-------- Supplied entries
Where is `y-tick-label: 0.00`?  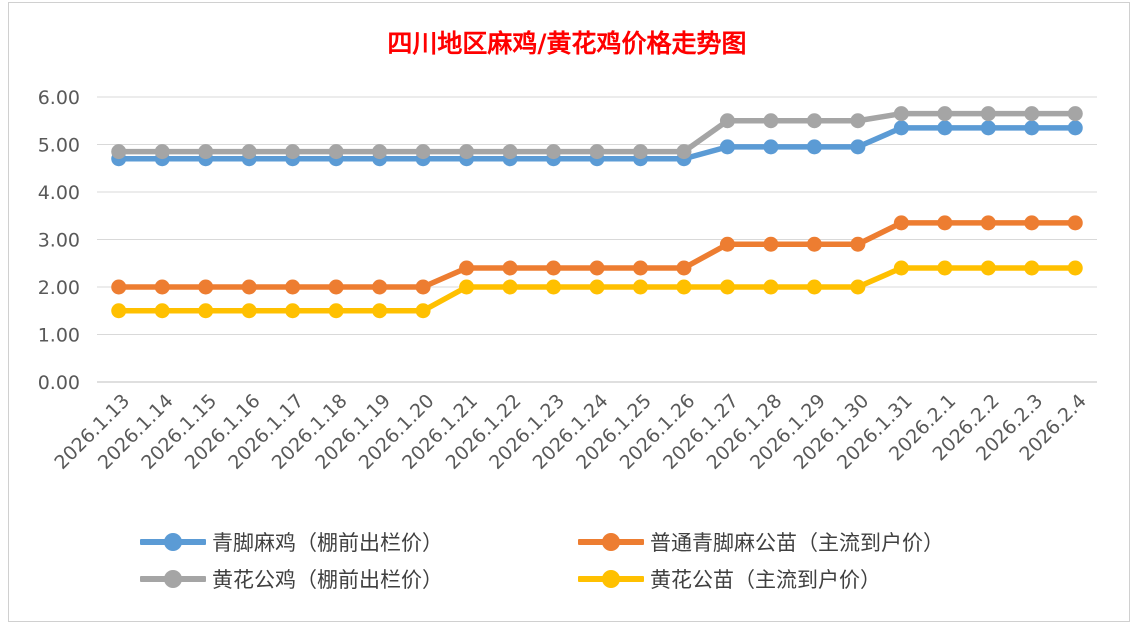 y-tick-label: 0.00 is located at coordinates (59, 383).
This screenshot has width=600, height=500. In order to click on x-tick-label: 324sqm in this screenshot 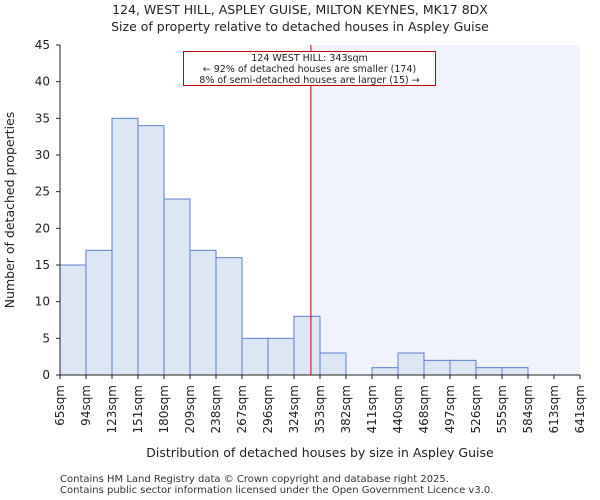, I will do `click(294, 409)`.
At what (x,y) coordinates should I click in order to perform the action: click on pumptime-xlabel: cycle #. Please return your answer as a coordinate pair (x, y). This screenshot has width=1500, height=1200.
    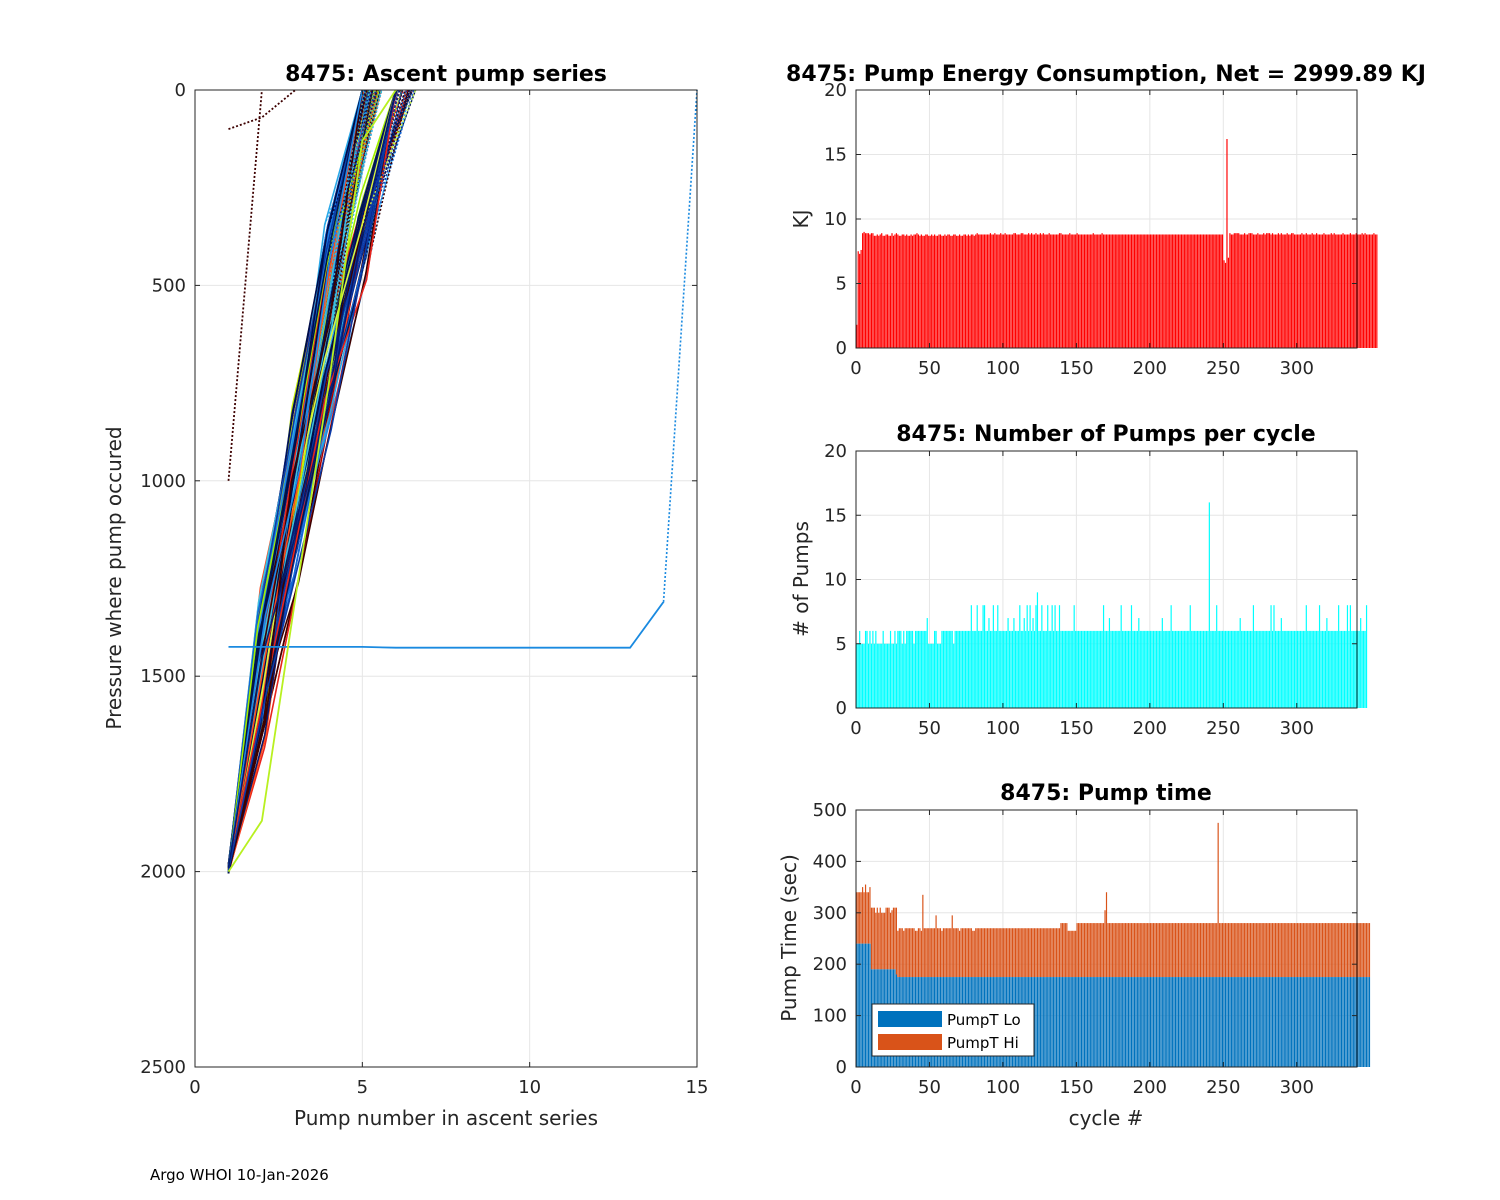
    Looking at the image, I should click on (1106, 1118).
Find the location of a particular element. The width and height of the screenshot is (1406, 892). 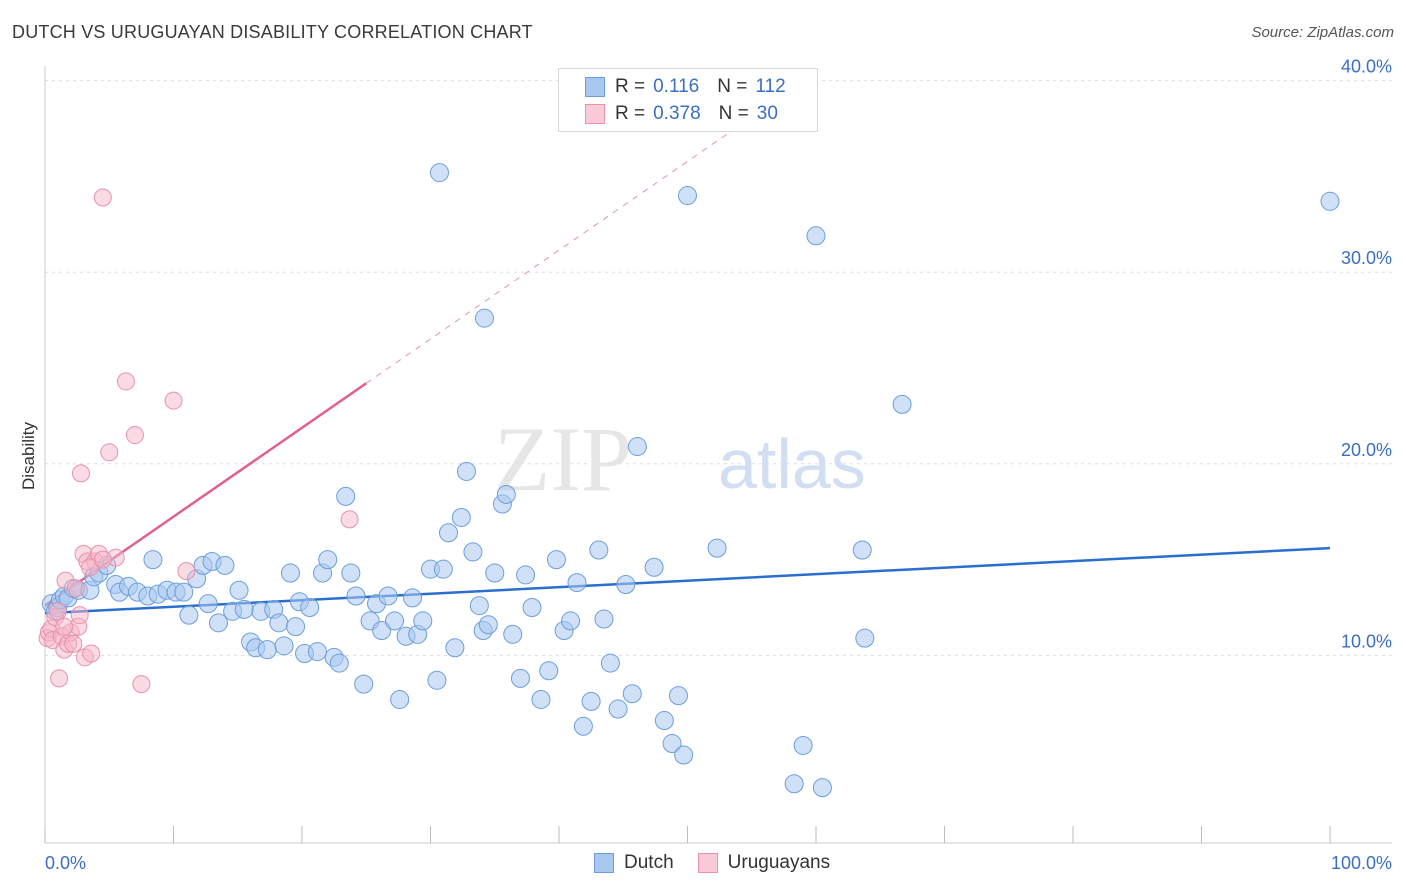

legend-label-uruguayans: Uruguayans is located at coordinates (779, 862).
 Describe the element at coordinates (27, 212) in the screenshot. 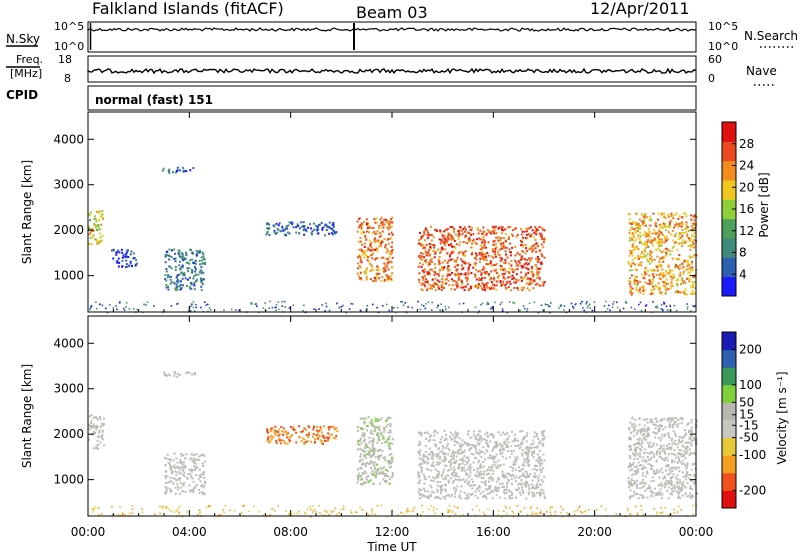

I see `power-ylabel: Slant Range [km]` at that location.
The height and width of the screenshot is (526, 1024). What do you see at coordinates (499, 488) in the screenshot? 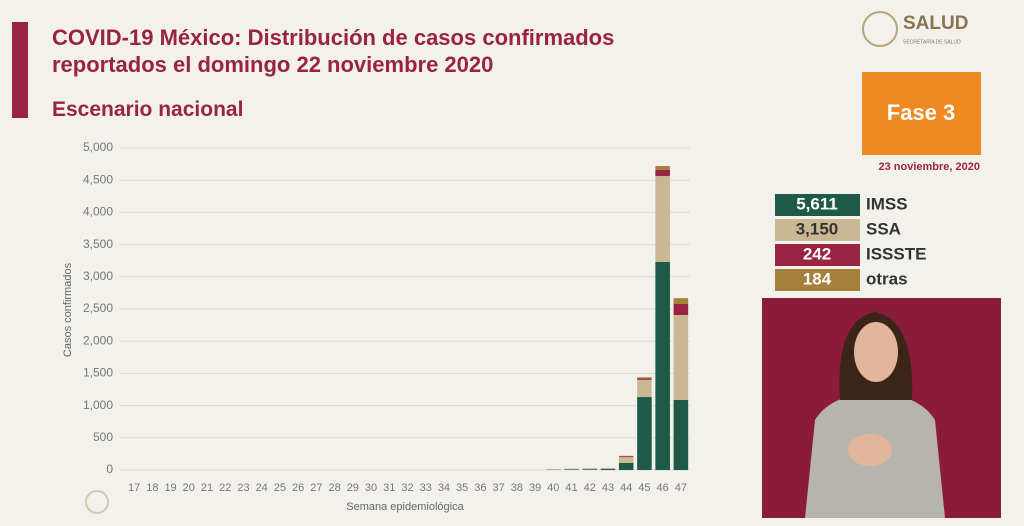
----------------
**Work to complete:**
Copy out the entries word for word, starting at the line that contains "Describe the element" and ending at the end of the entries, and leave the pictures out of your copy.

**Solution for this task:**
 Describe the element at coordinates (27, 212) in the screenshot. 

I see `power-ylabel: Slant Range [km]` at that location.
The height and width of the screenshot is (526, 1024). What do you see at coordinates (499, 488) in the screenshot? 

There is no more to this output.